Biden will make enacting his $2.3 trillion infrastructure program of jobs and economic investment a vital piece of his midterm strategy, fighting for passage in Congress and taking the issue to the voters. His American Jobs Plan is to be financed by raising corporate taxes slashed by Trump and imposing a global minimum tax on multinational corporations. It includes public investment in racial equity, including an expansion of broadband internet service to underserved urban and rural communities and an environmental cleanup program in Black and Brown communities. In April, a ruling by the nonpartisan Senate parliamentarian raised the possibility that most of the jobs agenda could be passed by a simple majority.
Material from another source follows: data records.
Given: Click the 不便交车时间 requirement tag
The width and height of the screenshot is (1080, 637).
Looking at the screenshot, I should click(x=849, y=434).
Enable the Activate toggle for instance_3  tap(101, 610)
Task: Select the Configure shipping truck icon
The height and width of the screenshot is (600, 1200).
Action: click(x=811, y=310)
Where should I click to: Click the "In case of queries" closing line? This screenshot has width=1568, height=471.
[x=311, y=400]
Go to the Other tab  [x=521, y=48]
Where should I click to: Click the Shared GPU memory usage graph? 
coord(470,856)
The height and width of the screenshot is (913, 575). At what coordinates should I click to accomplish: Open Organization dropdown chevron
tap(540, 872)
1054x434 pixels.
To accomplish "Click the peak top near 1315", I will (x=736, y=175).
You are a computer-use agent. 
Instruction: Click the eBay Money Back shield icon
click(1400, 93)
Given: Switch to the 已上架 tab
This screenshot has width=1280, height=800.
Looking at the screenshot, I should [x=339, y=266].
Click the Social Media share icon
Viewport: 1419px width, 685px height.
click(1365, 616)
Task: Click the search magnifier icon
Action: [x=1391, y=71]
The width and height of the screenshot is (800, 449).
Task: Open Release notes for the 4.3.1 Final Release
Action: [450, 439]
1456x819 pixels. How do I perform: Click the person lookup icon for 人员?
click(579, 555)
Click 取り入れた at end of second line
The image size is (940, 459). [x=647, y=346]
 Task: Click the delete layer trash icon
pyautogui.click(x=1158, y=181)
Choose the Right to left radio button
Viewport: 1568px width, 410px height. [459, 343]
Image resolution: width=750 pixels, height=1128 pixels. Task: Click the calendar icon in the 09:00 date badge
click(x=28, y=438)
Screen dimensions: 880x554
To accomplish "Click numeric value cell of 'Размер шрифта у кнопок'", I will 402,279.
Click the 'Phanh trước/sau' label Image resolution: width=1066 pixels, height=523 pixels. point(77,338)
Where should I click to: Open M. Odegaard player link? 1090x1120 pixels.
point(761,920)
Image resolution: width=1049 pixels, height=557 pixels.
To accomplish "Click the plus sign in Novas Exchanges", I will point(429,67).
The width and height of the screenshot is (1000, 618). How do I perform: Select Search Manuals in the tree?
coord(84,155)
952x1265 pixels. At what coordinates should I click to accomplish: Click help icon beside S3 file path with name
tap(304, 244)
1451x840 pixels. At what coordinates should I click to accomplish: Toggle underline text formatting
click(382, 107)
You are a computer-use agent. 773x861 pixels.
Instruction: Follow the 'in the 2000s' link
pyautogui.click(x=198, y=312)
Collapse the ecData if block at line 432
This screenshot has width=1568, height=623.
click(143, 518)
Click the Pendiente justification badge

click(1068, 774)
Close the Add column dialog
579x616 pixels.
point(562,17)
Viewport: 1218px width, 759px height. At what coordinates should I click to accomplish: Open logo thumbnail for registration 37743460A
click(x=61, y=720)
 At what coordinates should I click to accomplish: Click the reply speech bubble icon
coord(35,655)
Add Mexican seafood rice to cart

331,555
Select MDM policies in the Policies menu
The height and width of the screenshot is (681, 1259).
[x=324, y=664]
Whatever the fate of the plan, the Democratic Party will have to mount a nationwide get-out-the-vote effort to counter Republican cries of socialism and efforts at voter suppression. This is an opportunity that must not be missed.
Biden’s Big Tent initiative, underpinned by progressive economics and voter mobilization, can bring substantial progress. His strong antiracist stands can change minds and the law. It will not be easy, but with a right-wing Republican adversary waiting in the wings, the soul of the nation is truly at stake.
While you’re here, click to read part 1 of this article, Growing Up White.
Note
1 The American Rescue Plan provides cash payments of up to $1,400 to low- and middle-income individuals and families, extends employment payments of $300 a week through summer, allocates funds for COVID testing and vaccine distribution and provides economic assistance for cities, states, schools and small businesses. The legislation also combats child poverty by expanding tax credits for families with children, increases subsidies for child care, expands food stamps and rental assistance and broadens access to Obamacare. The $15 an hour minimum wage was removed because of the Senate’s parliamentary rules.